# HELP! Rear glass window smashed - TT Roadster



## thelaststrum13 (Jan 23, 2006)

So I have been told that you have to replace the entire top, and that you cannot just sew in a new window. Is this true? Happen to anyone else ever?
I have a $500 deductible on my insurance, but dont want to follow through with this claim if I do not have to. Help! Thanks!


----------



## thenamescolby (Apr 18, 2007)

*Re: HELP! Rear glass window smashed - TT Roadster (thelaststrum13)*

yes, you're going to have to replace the top. go with Audi OEM and not an ebay replica. you won't regret it.


----------



## thelaststrum13 (Jan 23, 2006)

*Re: HELP! Rear glass window smashed - TT Roadster (thenamescolby)*

My insurance agent mentioned something about sewing it back in though...I mean if insurance is going to pay for a new top, then fine, but that could be near $3000 parts and labor I would assume? Thanks for your reply.


----------



## thelaststrum13 (Jan 23, 2006)

*Re: HELP! Rear glass window smashed - TT Roadster (thelaststrum13)*

Ok convinced that you cannot sew it back in.
Anyone ever deal with an adjuster based on a "twisted" or "untrue" claim? I would have to say this window was probably accidentally smashed and since I cannot afford to pay for a new top out of pocket, I need pointers on how to make sure the insurance company does in fact pay for this. Thanks.


----------



## darrenbyrnes (Jan 4, 2005)

So how exactly did the window get broken?
Insurance DOES guard against stupidity, I've had them cover MY stupidity before.


----------



## 1.8Tabamoura (Jul 29, 2005)

*Re: HELP! Rear glass window smashed - TT Roadster (thelaststrum13)*


_Quote, originally posted by *thelaststrum13* »_Ok convinced that you cannot sew it back in.
Anyone ever deal with an adjuster based on a "twisted" or "untrue" claim? I would have to say this window was probably accidentally smashed and since I cannot afford to pay for a new top out of pocket, I need pointers on how to make sure the insurance company does in fact pay for this. Thanks.

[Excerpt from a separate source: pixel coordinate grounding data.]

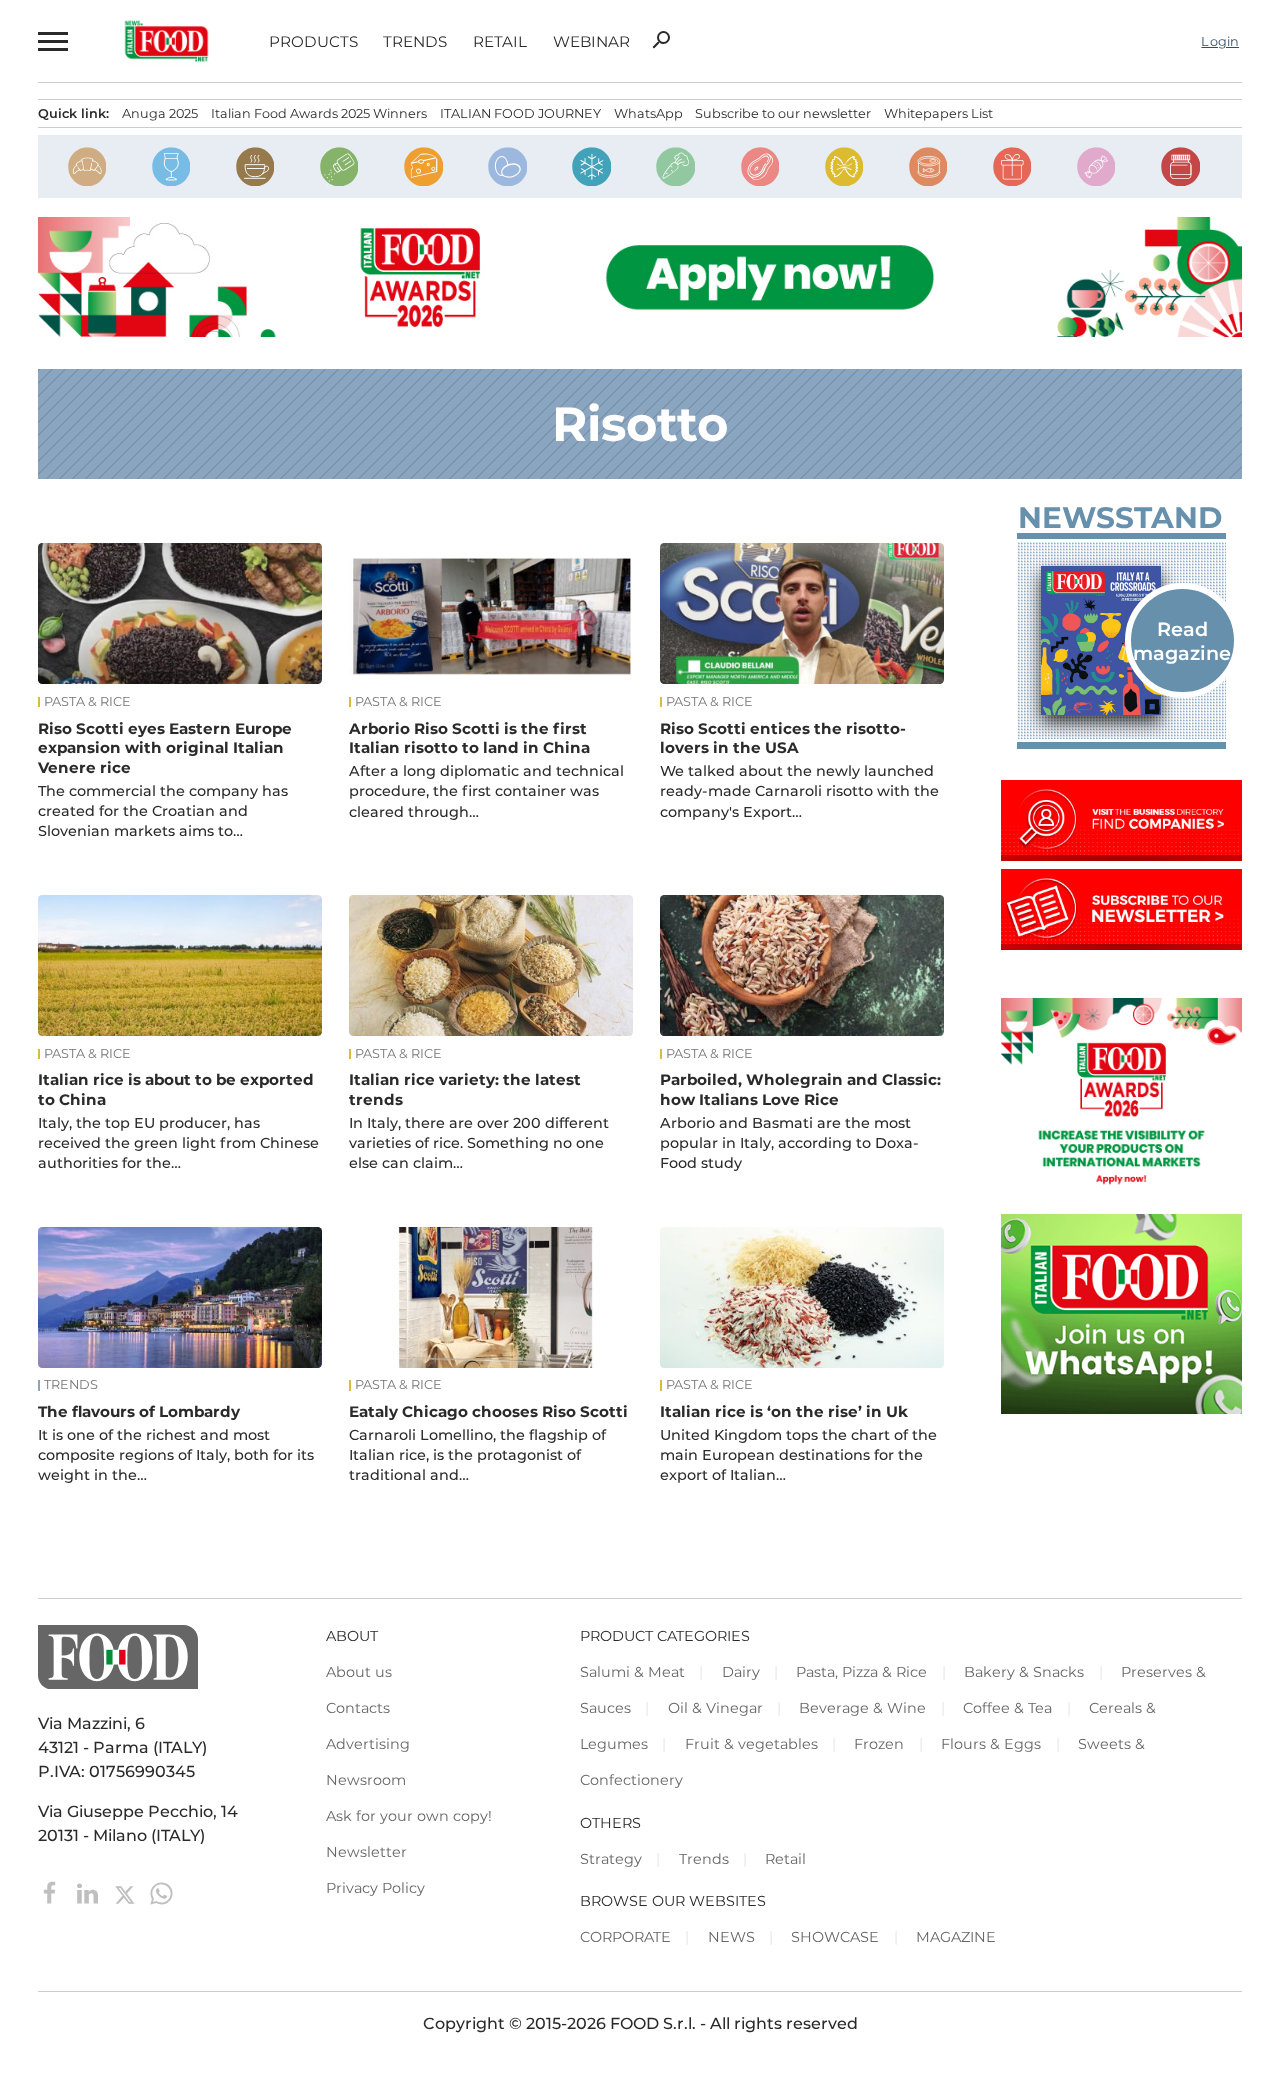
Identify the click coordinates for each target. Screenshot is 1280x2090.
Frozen (879, 1744)
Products (313, 41)
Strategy (611, 1859)
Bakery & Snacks (1024, 1672)
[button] (51, 41)
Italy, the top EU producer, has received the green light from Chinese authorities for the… (178, 1143)
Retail (500, 41)
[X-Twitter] (126, 1891)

If you have insurance ,they will pay as long as you didn't do it on purpose , thats whats insurance is for.


----------



## thelaststrum13 (Jan 23, 2006)

*Re: HELP! Rear glass window smashed - TT Roadster (1.8Tabamoura)*

Looks like I am getting a new top this week. I was worried they would pay only for the "last few years" of the tops life vs. the whole thing. Looks like everything will be A OK. Thanks for the help people.


----------



## thenamescolby (Apr 18, 2007)

*Re: HELP! Rear glass window smashed - TT Roadster (thelaststrum13)*


_Quote, originally posted by *thelaststrum13* »_Looks like I am getting a new top this week. I was worried they would pay only for the "last few years" of the tops life vs. the whole thing. Looks like everything will be A OK. Thanks for the help people.


that is outstanding! is your insurance gonna go up?


----------



## thelaststrum13 (Jan 23, 2006)

*Re: HELP! Rear glass window smashed - TT Roadster (thenamescolby)*

When I first called they stated that since it is vandalism, it should not. This is also my first ever claim with them, and have been with them for 6 years. I should probably call just to make sure, but I don't think so.


----------